Unfortunately, I think we know what actually happened, which is that in the winter of 2020, we sort of got like this first big variant, what was known as Alpha. And then we just kept getting more and more variants.
Beta, Delta, Omicron. The coronavirus continued to mutate. to make these evolutionary jumps that helped it survive. And for a long time, scientists didn't know why. Sarah wrote a piece about this for The Atlantic last month, focusing on a series of studies that point to a relatively new idea that the virus could be incubating and mutating further in one specific group of people.

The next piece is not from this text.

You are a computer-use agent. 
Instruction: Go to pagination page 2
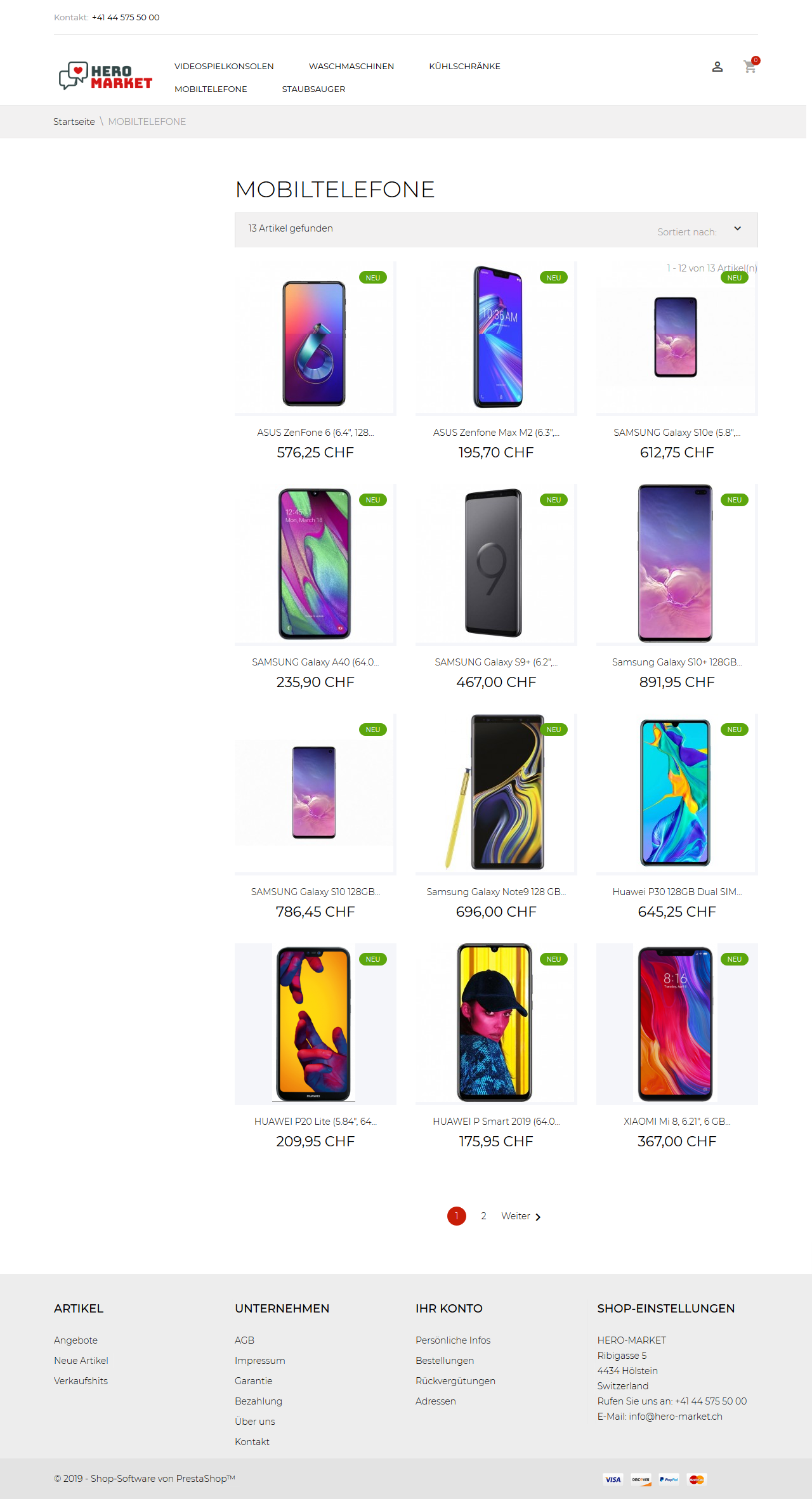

When the virus jumps from person to person, it gets about two mutations a month. But sometimes when the virus finds someone who maybe their immune system is a little bit suppressed, they aren't able to fight off the virus. Instead of, you know, being sick for like a week or two weeks, they might be sick for weeks or weeks on end or even months.
Meaning that in people who are immunocompromised, the virus may be able to stick around and evolve.